A ironia salta aos olhos: morte aos que nos mortificam dia-a-dia. Antes, operários,
trabalhadores qualificados e gerentes se opunham como inimigos; agora,
desempregados, mesmo à revelia, estão unidos por uma mesma condição.
Assim como o filme, a realidade é prenhe de contradições que provocam, ao
mesmo tempo, o riso (que não é o desespero) e a indignação (que não é a violência).

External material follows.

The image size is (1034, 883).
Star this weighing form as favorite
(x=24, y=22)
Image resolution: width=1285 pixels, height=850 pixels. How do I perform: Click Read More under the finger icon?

Para seguir com rigor e dar continuidade a uma análise imanente, seria preciso
identificar a contradição elementar entre forma e conteúdo em suas várias
manifestações, analisando, entre outras, a condição de esposa fiel, o filho delinqüente, afilha precoce, o executivo decadente e bem intencionado, a suplantação de empregos
industriais por investimentos financeiros e publicitários, o racismo etc. Este seria um
segundo desafio à análise imanente: não apenas esforçar-se por demarcar sua distinção
em relação à análise sociológica, mas dar provas disso, no tratamento de cada uma
dessas questões.
Não sendo possível, resta-nos, enfim, para fazer a crítica consoante ao filme,
concluir de modo a repetir e lançar contra a ordem neoliberal, pano de fundo da trama,
seu jargão instaurador: abandonados a si, sob a ordem do capital, os pressupostos da
liberdade e da igualdade se invertem em seus contrários, ora como tragédia, ora como
farsa, levando aos estertores da eliminação física os concorrentes, herdeiros de
Bentham. Por efeito da intensificação da disputa entre estes “que só cuidam de si”,
nações são militarmente invadidas, regiões sofrem com o desinvestimento, fábricas são
fechadas, vidas desperdiçadas, pessoas... eliminadas. No neoliberalismo, antes e depois
das recessões, é preciso cortar. “Não há alternativa”.